Mike Fultz

No. 72
- Position: Defensive tackle

Personal information
- Born: January 28, 1954 (age 72) Lincoln, Nebraska, U.S.
- Listed height: 6 ft 5 in (1.96 m)
- Listed weight: 278 lb (126 kg)

Career information
- High school: Lincoln
- College: Nebraska
- NFL draft: 1977 (2nd round, 34th overall pick)

Career history
- New Orleans Saints (1977–1980); Miami Dolphins (1981); Baltimore Colts (1981);

Awards and highlights
- First-team All-American (1976); First-team All-Big Eight (1976); Second-team All-Big Eight (1975);

Career NFL statistics
- Sacks: 9.5
- Stats at Pro Football Reference

= Mike Fultz =

American football player (born 1954)

Michael Dwayne Fultz (born January 28, 1954) is an American former professional football player who was a defensive lineman for four seasons with the New Orleans Saints, Baltimore Colts, and Miami Dolphins of the National Football League (NFL).
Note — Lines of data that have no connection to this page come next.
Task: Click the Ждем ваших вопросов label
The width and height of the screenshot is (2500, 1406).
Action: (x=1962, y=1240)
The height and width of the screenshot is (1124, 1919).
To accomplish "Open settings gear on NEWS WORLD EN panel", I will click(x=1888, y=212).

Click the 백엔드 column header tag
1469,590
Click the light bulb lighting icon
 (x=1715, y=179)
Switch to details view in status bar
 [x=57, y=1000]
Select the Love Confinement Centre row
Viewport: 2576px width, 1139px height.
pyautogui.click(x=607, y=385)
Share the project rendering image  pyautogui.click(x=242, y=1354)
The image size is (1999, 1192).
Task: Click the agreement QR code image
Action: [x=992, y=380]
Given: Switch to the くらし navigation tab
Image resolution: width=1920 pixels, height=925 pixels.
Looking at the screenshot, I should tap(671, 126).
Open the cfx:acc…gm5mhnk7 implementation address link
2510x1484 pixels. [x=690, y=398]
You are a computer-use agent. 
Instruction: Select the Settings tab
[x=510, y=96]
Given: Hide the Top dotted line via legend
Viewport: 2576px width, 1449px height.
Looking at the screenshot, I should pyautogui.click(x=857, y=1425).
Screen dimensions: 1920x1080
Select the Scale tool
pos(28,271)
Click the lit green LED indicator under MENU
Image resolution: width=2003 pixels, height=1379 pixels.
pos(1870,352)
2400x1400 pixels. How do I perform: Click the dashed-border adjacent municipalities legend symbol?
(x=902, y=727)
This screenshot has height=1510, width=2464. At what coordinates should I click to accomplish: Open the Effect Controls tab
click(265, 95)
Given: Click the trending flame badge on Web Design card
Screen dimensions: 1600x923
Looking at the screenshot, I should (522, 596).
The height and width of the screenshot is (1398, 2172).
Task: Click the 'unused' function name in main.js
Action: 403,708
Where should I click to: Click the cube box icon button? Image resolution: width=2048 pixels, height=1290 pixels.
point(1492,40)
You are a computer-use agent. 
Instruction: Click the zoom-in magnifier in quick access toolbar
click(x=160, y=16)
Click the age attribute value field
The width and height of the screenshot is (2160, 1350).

He played college football for the Nebraska Cornhuskers. Fultz was selected in the second round of the 1977 NFL draft with the 34th overall pick. Upon retirement from the NFL, he was as an assistant coach of the Lincoln High School (Lincoln, Nebraska) varsity football team. He then served as the varsity team's head coach for five seasons. He resigned as the head coach at the conclusion of the 2010 season. He was an automotive teacher at Lincoln High School.